KRQE News 13 – by Matt Grubs, Emily Younger and Tina Jensen
ALBUQUERQUE (KRQE) – The Bernalillo County District Attorney says APD officer Pablo Padilla committed a felony when he kneed a UNM law student in the groin last April.
The district attorney filed charges in state District Court on Tuesday, alleging Padilla committed aggravated battery with great bodily harm when he kicked Jeremy Martin hard enough to rupture one of his testicles. The DA also charged Padilla with another felony, tampering with evidence, for allegedly deleting video of the incident from a cellphone.
Body camera and cellphone video captured Martin screaming in agony and cursing at Padilla as the on-duty officer kicked him during a traffic stop. APD said Martin refused to sit on a curb, defying Padilla’s commands.
Sam Bregman, who represents Jeremy Martin in a civil suit against the city, said his client is committed to seeing Padilla held responsible. “This is a bad cop,” Bregman told KRQE News 13 in an interview Wednesday, “and he shouldn’t be on the streets.”
Padilla’s attorney, Erlinda Johnson, said Martin escalated the situation by refusing to sit down. She said Padilla was doing what he was trained to do.
“Basically, you’re supposed to aim for a major leg muscle so the individual doesn’t resist,” she said. “Unfortunately, he missed, and he ended up striking Mr. Martin in the groin area.”
Johnson said Padilla exercised “poor judgement” by deleting video of the incident from Martin’s passenger’s cellphone, but says it wasn’t tampering with evidence. “You wouldn’t have a lapel camera video in that case,” she said.
The district attorney’s office filed the charges by information. That practice is common in many parts of New Mexico, but rare in Bernalillo County. The process is authorized under New Mexico law and allows prosecutors to charge suspects without obtaining an indictment in a secret grand jury proceeding. A state District Court judge will conduct a hearing to determine if there’s enough evidence to take Pablo Padilla’s case to trial.
District Attorney Kari Brandenburg used the process of filing charges by criminal information when she charged former APD officer Keith Sandy and current APD officer Dominique Perez with an open count of murder in the shooting death of homeless camper James Boyd.
The charges filed against Padilla came on the same day that Brandenburg sent a letter to APD chief Gorden Eden asking why his department was taking so long to forward use-of-force cases to her office.

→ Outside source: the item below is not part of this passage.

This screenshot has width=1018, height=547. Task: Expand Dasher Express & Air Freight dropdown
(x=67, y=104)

APD didn’t formally respond to her request, but the department posted photos of three large binders to its official Twitter account Tuesday night, saying its cases must be “investigated, compiled and thoroughly reviewed” before Brandenburg’s office gets them.

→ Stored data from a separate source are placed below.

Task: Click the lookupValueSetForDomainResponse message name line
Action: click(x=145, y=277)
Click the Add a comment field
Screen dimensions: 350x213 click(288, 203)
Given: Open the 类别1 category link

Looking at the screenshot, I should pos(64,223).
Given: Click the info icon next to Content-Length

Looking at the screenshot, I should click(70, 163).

The spat is the latest episode in what has become a fractious relationship between Brandenburg, APD’s top brass and their bosses at City Hall.
The charges against Sandy and Perez were the first filed by Brandenburg for a police shooting. It was the also the first time in recent memory that an Albuquerque police officer had been criminally charged in a line-of-duty shooting.
Shortly after Brandenburg filed those charges, APD moved to ban the district attorney’s office from police shooting investigations, despite the fact that the two agencies had signed on to a memorandum of agreement that laid out how such investigations were to be conducted.
In addition, the department’s own standard operating procedures reference the district attorney’s involvement in shooting investigations — and sets out penalties for officers who violate that procedure. APD refused to comment on the matter to KRQE News 13.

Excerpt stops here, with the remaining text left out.